Chapter 6. Managing Alerts

Checking conditions and alarms is the most characteristic function of any monitoring system, and Zabbix is no exception. What really sets Zabbix apart is that every alarm condition or trigger (as it is known in this system) can be tied not only to a single measurement, but also to an arbitrary complex calculation based on all of the data available to the Zabbix server. Furthermore, just as triggers are independent from items, the actions that the server can take based on the trigger status are independent from the individual trigger, as you will see in the subsequent sections.

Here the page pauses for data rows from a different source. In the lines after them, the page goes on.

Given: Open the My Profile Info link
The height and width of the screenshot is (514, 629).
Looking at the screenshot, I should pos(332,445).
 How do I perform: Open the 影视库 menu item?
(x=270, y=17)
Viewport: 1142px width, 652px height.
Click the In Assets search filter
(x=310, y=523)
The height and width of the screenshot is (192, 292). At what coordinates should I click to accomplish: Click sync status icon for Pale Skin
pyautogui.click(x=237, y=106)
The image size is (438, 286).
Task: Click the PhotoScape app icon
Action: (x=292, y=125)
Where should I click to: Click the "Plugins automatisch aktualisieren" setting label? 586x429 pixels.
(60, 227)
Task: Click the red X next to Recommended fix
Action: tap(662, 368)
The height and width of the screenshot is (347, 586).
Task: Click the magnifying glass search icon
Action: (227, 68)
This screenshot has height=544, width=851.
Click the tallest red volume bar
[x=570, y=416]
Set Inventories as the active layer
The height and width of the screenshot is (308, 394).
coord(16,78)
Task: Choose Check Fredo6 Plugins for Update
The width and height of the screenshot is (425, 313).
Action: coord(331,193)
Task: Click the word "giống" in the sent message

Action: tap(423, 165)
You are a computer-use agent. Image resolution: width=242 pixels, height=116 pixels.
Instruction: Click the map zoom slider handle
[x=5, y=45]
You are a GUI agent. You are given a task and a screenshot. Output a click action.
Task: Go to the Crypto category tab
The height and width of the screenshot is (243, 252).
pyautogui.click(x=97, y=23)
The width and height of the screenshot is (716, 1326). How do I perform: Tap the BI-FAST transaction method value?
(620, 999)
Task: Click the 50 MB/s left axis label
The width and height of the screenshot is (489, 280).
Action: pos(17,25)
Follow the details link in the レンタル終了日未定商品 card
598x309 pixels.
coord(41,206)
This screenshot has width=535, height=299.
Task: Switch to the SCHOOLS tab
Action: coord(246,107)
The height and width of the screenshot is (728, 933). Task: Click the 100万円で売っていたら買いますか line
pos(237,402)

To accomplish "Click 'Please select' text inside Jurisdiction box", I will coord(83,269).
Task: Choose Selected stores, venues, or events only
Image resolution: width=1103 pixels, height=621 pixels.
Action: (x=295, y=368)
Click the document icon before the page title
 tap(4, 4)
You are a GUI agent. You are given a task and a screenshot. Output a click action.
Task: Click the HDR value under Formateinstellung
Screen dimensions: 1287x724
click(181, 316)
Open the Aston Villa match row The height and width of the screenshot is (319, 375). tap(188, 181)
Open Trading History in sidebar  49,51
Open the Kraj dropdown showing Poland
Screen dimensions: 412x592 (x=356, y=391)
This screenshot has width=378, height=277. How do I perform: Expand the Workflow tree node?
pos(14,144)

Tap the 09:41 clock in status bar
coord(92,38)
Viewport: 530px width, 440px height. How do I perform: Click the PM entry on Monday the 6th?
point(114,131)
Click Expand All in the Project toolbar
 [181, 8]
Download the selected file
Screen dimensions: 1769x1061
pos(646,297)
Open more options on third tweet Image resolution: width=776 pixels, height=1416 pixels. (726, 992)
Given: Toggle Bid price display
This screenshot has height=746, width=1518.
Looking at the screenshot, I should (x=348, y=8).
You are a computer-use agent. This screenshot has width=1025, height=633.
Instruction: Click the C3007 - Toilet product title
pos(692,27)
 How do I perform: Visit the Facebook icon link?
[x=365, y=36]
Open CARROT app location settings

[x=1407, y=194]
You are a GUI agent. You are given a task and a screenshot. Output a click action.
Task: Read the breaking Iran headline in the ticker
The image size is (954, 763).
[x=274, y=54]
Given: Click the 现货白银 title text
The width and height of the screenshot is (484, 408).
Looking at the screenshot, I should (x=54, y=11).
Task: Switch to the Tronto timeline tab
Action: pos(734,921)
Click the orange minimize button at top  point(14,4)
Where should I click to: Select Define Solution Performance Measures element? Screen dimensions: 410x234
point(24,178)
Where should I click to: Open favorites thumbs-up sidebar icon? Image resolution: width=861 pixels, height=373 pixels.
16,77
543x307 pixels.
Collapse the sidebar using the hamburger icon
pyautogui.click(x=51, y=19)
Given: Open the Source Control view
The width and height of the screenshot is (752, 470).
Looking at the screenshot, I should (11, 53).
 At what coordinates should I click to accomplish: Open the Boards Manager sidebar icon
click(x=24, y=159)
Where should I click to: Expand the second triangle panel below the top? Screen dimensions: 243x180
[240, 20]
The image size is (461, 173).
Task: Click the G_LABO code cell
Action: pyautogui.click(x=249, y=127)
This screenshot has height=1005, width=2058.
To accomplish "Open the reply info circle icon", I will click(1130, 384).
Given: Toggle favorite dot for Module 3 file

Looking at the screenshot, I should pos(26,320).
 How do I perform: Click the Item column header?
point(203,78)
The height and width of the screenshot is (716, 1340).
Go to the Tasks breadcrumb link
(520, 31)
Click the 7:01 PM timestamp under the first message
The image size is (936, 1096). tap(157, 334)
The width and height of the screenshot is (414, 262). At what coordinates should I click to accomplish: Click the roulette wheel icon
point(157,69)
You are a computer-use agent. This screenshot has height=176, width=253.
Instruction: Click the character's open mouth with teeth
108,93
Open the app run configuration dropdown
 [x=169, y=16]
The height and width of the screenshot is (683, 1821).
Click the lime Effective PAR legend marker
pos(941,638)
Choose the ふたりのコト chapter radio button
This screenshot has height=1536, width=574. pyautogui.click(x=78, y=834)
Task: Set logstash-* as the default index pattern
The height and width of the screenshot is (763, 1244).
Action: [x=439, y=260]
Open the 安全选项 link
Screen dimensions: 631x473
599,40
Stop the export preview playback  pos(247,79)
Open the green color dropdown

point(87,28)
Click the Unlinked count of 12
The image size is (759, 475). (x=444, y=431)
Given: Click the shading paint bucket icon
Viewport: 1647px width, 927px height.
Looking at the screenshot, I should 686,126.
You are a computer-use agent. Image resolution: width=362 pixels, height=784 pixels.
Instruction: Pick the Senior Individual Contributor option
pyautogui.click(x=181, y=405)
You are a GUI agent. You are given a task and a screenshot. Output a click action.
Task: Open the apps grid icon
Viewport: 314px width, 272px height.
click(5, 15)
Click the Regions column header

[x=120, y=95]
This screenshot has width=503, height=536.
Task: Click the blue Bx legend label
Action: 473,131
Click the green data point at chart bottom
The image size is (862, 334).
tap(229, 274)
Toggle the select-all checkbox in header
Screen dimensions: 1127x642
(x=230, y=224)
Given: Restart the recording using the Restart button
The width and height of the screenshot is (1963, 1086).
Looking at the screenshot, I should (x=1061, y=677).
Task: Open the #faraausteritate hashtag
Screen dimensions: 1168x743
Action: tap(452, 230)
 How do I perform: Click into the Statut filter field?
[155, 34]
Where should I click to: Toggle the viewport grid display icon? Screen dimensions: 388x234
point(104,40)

In this chapter, you will learn the following things about triggers and actions:

  • Creating complex, intelligent triggers
  • Minimizing the possibility of false positives
  • Setting up Zabbix to take automatic actions based on the trigger status
  • Relying on escalating actions

An efficient, correct, and comprehensive alerting configuration is a key to the success of a monitoring system. It's based on extensive data collection, as discussed in Chapter 4, Collecting Data, and eventually leads to managing messages, recipients, and delivery media, as we'll see later in the chapter. But all this revolves around the conditions defined for the checks, and this is the main business of triggers.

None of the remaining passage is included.